Wednesday, August 05, 2015

Book Review: British Rail in Colour by LA Nixon


Picked up for £1.50 from a charity shop, this is a book that show the past (1982) really is a different country. Back in those days I like trains but hadn't even discovered the joy of a Platform 5 pocket book. They were blue boxes on wheels and I wished I'd seen steam trains like my Triang 3F or Hornby Jinty running.

How we miss those blue boxes now!

In his editorial, LA Nixon gets sentimental for the end of steam but points out that many of the early diesel classes had also disappeared from our rails. At the time though, we could still enjoy lots of locomotive hauled trains and plenty of freight, much of which travelled in 4 wheel wagons. It seemed like we had lost a lot but this was the way things were to be.

Flicking through the pages, so much is different now. OK, a few venerable diesel classes soldier on but in those days a Class 37 on the front of a train was a regular occurrence. 56s on MGR wagons were new and exciting. Class 58 was a year away and now they are obsolete and in preservation!

The book captures the later days of the traditional railway. A Class 27 hauls 10 wagons including a VGA, 7 opens covered with tarpaulins and a solitary oil tank over the section between Bridge or Orchy and Crainlarich. 44004 hauls a great long train of bauxite 16 ton minerals past York South shed. On 08 hauls parcels stock out of St Pancras where now only Eurostars fear to tread.

One of my favourite shots shows a pair of 104 DMUs sat in Buxton - the scene looks so vintage.
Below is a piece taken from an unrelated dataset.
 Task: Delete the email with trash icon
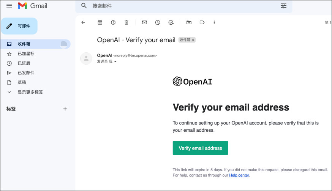click(x=126, y=22)
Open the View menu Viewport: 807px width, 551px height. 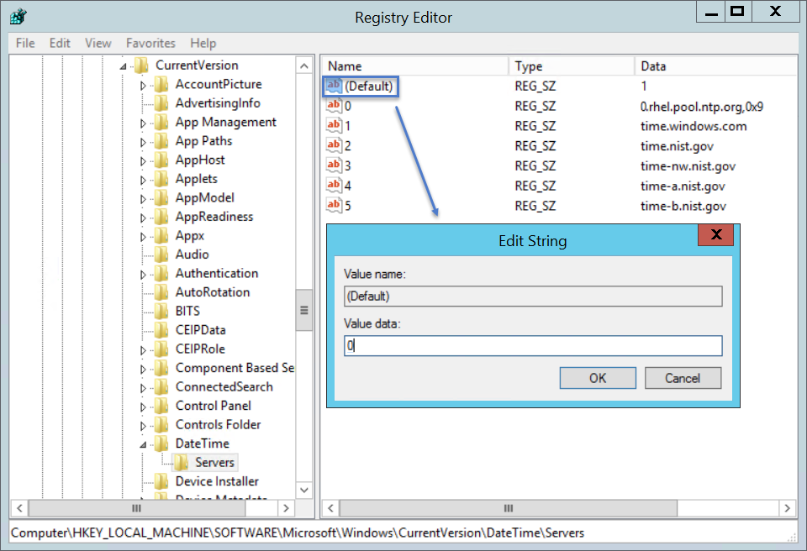tap(98, 43)
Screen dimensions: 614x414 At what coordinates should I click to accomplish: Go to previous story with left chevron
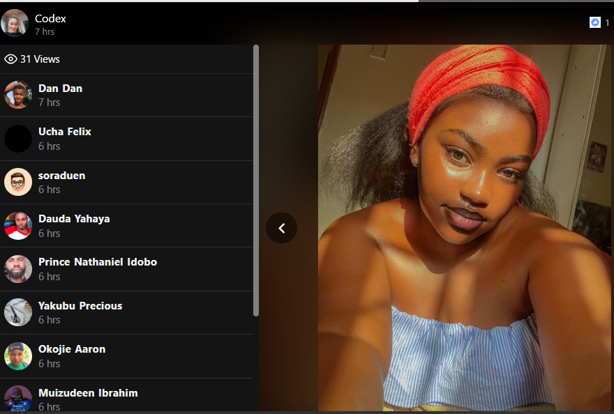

I know they were rattly ways to travel but the nostalgia kicks in...

Years ago I could never understand why anyone would want to model boring "modern image" but now it's not so modern, the scene looks a lot more appealing.

1 comment:

Nick Brad said...

1982 was such a great year, I was born!!

In a way I was blessed, I loved the diesels right from the off, my local park was alongside March triangle and just round the corner and down the road was Whitemoor shed. (The yard was in it's death throes by the time I was old enough to notice, and lines of diesels awaited scrap amongst the bushes.) Oh to be back there again, although as I said to someone the other day, today's scene isn't quite as bleak as people imagine, it's not just a procession of Multiple units and 66s like they were trying to say.